** Opening THE DATA block **
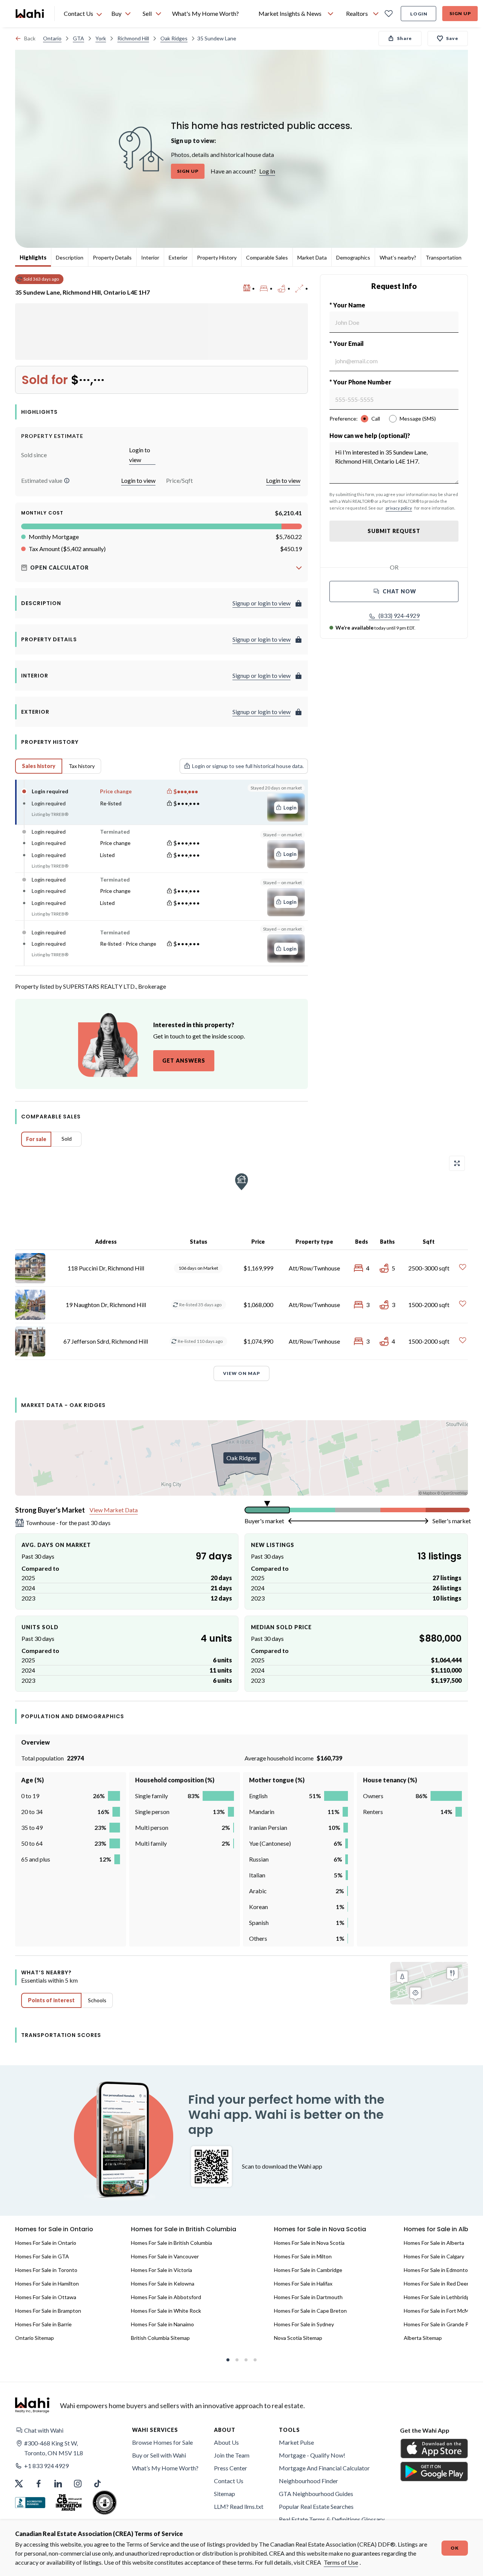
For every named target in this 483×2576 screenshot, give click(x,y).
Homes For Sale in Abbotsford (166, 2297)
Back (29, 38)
** Closing THE DATA block **
** Opening THE DATA block **
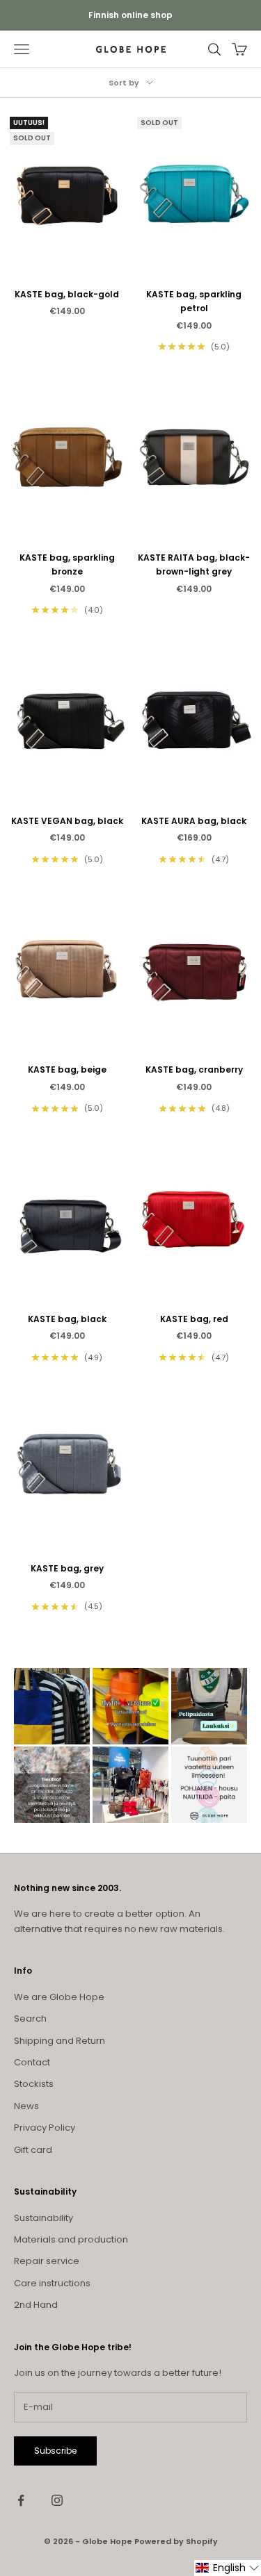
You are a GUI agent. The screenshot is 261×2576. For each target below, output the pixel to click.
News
** Closing THE DATA block **
Count the lines of the entries above in which the string "screenshot" appears. Supply the number only.

# WORKED SOLUTION
2